第5章 国際的な安全保障環境の改善 

(VOICE)パキスタン等大地震に際しての国際緊急援助活動に従事した隊員などの声(陸自)
 
パキスタン国際緊急援助隊 3等陸佐 村西正敏(むらにしまさとし)(現所属:第2飛行隊)
イスラマバードヘリポートで、調整を行う村西3等陸佐

 昨年のパキスタン等大地震に際しての国際緊急援助活動に従事した村西3佐に、現地での苦労話などについて、聞きました。

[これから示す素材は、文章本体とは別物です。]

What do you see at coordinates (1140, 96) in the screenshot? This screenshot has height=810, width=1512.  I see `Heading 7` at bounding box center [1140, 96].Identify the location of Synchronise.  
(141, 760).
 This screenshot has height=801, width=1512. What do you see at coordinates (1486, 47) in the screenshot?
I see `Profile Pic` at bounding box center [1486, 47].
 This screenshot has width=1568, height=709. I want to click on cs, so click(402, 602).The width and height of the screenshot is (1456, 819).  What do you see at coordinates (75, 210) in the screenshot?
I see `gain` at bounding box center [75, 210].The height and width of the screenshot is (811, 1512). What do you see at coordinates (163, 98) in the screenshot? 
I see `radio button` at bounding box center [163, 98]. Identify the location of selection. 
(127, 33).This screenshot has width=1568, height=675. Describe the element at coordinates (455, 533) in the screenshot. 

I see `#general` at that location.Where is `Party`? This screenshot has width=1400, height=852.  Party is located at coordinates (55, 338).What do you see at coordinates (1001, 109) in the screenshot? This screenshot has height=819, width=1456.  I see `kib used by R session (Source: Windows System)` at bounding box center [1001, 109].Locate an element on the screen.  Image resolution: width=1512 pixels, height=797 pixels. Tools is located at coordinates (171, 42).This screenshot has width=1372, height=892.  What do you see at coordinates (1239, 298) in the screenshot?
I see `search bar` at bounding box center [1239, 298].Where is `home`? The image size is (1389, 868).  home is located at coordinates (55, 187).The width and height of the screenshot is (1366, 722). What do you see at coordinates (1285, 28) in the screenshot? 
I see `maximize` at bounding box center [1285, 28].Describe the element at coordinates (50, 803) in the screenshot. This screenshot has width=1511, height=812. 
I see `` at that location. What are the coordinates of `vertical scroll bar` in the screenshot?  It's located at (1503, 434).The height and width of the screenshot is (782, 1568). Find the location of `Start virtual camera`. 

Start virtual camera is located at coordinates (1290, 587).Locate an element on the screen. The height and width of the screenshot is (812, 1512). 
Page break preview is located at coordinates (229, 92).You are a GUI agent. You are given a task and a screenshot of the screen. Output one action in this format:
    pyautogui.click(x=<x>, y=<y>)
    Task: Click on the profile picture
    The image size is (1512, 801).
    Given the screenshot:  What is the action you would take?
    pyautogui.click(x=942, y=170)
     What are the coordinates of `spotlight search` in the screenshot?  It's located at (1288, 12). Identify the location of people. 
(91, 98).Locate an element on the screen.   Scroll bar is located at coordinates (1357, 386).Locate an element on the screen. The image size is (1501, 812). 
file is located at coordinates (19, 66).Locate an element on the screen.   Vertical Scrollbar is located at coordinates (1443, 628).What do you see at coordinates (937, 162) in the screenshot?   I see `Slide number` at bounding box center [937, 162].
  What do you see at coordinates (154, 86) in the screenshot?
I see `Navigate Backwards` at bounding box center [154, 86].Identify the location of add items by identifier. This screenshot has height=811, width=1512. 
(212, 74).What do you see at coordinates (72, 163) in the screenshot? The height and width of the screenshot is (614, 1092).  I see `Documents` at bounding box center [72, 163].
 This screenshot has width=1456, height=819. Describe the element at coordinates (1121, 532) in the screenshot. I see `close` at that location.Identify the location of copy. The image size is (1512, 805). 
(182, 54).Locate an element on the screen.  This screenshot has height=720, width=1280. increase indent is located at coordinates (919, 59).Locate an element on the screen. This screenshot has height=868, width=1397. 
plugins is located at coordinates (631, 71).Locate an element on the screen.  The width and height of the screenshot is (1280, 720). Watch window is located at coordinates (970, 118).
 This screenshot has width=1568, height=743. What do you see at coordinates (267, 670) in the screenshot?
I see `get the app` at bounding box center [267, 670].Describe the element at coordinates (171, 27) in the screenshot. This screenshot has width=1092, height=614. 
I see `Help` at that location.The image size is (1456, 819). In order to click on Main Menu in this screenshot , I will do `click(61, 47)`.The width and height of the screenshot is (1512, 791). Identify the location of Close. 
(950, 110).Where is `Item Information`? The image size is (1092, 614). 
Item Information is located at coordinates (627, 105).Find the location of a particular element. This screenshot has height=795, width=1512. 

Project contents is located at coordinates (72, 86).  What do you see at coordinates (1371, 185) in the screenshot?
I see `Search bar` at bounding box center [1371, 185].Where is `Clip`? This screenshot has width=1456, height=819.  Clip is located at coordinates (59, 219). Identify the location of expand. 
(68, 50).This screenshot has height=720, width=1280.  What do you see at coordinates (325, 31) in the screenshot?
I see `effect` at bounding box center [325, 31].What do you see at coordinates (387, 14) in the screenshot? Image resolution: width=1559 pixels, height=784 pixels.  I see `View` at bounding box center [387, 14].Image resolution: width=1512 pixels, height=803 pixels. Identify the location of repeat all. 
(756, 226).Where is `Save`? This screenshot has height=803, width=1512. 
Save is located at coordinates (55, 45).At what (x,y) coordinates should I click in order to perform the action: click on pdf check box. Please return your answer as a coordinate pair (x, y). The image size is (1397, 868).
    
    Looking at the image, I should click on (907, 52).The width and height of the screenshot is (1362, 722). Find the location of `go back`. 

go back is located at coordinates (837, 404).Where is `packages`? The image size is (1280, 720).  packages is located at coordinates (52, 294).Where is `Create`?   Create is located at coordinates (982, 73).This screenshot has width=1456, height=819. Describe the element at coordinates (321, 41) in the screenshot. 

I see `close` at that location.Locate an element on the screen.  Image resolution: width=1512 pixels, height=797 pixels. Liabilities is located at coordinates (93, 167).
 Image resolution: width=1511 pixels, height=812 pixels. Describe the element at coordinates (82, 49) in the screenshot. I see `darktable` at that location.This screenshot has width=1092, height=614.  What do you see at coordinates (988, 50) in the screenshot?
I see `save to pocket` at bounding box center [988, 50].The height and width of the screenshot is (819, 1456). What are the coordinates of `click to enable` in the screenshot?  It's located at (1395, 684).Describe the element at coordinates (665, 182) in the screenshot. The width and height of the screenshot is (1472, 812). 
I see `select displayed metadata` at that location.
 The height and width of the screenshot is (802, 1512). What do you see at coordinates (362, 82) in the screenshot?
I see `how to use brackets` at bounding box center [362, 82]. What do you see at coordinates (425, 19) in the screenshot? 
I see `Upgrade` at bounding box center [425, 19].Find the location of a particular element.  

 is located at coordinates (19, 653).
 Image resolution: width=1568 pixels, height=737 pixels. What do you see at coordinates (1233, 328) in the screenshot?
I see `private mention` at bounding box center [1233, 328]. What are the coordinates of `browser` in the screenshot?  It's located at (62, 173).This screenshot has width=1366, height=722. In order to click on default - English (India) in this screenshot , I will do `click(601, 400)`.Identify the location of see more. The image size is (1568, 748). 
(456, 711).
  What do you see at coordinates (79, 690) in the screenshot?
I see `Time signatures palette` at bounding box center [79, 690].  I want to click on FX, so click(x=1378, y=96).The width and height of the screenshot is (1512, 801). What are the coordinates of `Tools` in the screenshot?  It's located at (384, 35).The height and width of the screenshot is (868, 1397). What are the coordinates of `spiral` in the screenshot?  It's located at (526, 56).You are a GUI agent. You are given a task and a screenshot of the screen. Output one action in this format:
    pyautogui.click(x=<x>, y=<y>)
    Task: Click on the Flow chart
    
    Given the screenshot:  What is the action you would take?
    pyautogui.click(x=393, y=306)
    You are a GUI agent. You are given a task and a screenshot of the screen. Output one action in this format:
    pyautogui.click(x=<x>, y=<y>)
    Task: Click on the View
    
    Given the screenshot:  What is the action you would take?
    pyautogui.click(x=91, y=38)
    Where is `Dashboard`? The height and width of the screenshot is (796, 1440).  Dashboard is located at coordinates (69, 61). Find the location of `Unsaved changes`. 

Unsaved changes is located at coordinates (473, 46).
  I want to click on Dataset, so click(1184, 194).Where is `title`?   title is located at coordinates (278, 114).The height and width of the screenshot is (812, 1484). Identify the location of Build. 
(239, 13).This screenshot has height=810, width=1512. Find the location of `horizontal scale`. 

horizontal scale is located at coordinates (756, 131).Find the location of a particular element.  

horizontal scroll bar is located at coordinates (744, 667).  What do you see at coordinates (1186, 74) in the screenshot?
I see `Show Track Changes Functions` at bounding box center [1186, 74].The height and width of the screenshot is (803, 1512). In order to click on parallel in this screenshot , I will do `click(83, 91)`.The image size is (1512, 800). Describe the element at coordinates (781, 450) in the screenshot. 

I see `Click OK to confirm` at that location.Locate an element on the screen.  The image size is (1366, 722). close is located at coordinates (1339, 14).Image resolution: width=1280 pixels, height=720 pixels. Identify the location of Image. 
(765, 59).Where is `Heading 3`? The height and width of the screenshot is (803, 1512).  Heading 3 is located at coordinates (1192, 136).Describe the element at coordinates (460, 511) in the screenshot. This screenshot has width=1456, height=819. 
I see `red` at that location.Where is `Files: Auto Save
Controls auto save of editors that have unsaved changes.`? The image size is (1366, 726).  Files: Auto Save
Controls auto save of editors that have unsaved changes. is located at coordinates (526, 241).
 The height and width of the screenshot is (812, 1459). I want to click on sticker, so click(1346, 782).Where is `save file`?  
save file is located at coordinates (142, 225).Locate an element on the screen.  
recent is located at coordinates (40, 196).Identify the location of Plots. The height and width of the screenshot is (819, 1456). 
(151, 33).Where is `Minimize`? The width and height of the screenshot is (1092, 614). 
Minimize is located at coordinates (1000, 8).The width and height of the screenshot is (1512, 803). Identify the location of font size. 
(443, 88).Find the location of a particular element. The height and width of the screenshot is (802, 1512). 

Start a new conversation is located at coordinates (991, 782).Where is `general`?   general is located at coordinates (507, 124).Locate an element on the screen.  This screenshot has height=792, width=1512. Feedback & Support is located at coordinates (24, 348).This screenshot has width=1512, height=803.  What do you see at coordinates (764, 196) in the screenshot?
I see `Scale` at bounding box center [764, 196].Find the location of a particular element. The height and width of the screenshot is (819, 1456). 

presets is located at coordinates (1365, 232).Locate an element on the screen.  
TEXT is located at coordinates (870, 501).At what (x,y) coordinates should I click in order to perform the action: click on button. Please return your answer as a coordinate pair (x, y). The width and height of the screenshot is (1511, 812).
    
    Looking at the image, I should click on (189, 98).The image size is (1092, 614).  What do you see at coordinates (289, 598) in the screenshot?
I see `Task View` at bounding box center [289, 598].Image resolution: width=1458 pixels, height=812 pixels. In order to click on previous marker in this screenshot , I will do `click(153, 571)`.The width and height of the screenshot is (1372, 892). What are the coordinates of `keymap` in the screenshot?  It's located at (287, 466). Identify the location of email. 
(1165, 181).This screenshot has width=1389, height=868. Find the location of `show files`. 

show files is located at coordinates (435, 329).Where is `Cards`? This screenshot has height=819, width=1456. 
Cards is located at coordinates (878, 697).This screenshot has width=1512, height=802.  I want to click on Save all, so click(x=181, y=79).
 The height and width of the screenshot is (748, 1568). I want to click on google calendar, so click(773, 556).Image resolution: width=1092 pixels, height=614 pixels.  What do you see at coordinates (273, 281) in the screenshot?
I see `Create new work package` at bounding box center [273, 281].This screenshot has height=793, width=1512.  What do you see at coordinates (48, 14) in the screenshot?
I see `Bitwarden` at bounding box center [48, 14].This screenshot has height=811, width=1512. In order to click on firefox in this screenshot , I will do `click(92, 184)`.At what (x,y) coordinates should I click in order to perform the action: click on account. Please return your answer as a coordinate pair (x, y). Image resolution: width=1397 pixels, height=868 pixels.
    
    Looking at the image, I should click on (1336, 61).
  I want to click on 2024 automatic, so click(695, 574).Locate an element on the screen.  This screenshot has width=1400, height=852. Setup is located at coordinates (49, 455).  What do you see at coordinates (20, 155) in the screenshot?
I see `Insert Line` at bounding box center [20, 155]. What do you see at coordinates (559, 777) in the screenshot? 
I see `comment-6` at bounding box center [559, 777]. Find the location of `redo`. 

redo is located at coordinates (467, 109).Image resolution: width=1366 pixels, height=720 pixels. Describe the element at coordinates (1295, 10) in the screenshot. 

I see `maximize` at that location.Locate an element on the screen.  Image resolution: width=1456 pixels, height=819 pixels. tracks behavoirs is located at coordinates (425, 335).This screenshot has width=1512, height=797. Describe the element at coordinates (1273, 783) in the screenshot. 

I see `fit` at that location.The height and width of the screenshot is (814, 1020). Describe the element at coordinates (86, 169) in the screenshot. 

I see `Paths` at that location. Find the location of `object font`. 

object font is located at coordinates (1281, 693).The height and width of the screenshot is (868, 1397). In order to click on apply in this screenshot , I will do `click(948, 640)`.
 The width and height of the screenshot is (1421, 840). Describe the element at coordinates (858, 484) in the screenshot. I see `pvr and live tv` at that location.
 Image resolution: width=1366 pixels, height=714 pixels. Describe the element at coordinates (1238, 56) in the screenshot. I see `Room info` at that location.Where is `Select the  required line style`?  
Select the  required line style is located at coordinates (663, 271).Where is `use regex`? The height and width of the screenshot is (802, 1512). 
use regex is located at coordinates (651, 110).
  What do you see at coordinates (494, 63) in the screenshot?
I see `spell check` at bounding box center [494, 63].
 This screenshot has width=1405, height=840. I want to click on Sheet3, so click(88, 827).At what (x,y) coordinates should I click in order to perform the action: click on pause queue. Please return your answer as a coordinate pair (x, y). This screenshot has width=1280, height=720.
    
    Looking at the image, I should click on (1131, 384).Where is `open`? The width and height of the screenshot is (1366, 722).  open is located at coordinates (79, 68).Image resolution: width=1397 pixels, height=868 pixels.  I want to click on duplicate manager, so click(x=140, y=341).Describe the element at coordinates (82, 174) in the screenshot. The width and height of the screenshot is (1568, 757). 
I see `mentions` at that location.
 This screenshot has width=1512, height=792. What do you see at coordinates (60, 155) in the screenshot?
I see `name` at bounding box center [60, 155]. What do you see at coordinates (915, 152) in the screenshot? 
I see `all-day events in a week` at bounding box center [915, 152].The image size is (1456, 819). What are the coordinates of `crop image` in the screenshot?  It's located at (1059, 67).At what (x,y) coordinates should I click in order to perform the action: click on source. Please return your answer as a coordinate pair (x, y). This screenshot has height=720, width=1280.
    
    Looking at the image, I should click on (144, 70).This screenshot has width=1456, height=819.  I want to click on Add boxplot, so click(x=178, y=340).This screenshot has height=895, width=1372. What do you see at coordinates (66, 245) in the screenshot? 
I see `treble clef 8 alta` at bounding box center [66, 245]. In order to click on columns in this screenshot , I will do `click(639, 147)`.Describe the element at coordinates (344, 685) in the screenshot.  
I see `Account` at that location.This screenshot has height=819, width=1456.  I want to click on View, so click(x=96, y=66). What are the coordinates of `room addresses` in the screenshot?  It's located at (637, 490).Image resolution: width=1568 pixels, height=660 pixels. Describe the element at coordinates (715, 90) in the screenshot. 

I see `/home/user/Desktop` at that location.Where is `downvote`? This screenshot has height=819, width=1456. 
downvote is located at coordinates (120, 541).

 私は、部隊の派遣に先立って、先遣隊として現地入りし、現地の状況を把握しつつ、本隊を受け入れる準備を行いました。当初計画していたチャクララ空軍基地は、各国から運ばれる支援物資などで混雑しており、ヘリコプターの組み立て場所の確保、さらには航空燃料の調達要領等の調整などがあり、本隊受け入れまでの2日間は休む間もなく走り回りました。その後、パキスタン政府からの申し出があり、イスラマバード・ヘリポートを拠点として活動することになりました。
 本隊が到着した後は、国際協力機構(JICA)や国際移住機関(IOM)のみなさんの協力などによって現地のニーズを把握し、パキスタン軍や他国の部隊、現地大使館との調整会議を行って、翌日の飛行計画を立てました。その結果、非常に効率的な支援を実施することができました。
 物資の空輸にあたっては、イスラマバード周辺は砂塵等によって視程が数キロメートルと悪く、目視だけでは現在位置や、他の航空機の位置を把握することが難しいため、機外の見張りには十分に気を付けました。また、標高2,000m級の山岳が続く地帯を安全に飛行するために、携帯用GPSを活用し、さらに、機体のトラブルや天候急変などへ備えるために、衛星携帯電話などを用意して緊急時の通信手段を確保しました。
 山間部のヘリポートに物資を初めて空輸したときのことですが、ご老人が操縦席に近寄ってきて、日本語で「アリガトウ」と言って握手を求めてきました。被災地住民からの感謝の思いを、身をもって感じるとともに、我々の援助を必要としている被災者のために、「明日から毎日来なければ」と思いました。また、山の上や人里離れた渓谷に、我々が運んだテントが、次々に張られていくのを見て、改めて任務のやりがいを感じました。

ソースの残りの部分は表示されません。